Collected data entries:
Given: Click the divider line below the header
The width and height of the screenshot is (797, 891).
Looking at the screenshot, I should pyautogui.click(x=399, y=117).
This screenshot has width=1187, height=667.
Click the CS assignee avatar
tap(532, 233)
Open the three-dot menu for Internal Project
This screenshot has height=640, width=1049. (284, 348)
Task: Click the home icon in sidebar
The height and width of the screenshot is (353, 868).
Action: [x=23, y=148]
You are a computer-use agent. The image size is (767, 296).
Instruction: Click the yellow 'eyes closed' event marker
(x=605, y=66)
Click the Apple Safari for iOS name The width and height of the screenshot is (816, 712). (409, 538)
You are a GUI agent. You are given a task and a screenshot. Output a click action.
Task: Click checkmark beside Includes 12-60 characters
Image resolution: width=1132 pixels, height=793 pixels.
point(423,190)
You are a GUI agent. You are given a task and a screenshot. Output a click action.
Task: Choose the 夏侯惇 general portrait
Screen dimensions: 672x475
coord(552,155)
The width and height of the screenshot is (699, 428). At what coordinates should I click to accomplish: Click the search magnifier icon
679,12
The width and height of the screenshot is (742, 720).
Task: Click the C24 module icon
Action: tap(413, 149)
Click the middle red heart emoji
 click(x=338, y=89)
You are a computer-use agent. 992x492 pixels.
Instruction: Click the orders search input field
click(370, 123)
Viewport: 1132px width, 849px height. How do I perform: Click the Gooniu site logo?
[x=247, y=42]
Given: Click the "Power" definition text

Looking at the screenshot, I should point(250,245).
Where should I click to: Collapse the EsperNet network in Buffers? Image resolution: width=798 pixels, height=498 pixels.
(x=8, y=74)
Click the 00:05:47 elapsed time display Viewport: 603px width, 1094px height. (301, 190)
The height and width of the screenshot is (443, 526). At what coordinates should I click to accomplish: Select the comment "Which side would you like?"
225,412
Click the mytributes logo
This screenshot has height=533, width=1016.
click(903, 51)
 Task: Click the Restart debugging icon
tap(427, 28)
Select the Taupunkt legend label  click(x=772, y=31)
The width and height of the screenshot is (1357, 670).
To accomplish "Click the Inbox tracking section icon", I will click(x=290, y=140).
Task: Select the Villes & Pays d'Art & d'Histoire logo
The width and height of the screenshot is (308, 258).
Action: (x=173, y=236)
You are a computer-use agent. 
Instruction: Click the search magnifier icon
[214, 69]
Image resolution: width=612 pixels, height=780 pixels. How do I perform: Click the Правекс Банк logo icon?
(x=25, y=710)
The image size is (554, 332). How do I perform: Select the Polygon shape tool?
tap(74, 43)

# Exercise instructions:
Please copy each line of the records above that holds the word "computer".

# Response below:
You are a computer-use agent. The image size is (767, 296).
You are a computer-use agent. 992x492 pixels.
You are a computer-use agent. 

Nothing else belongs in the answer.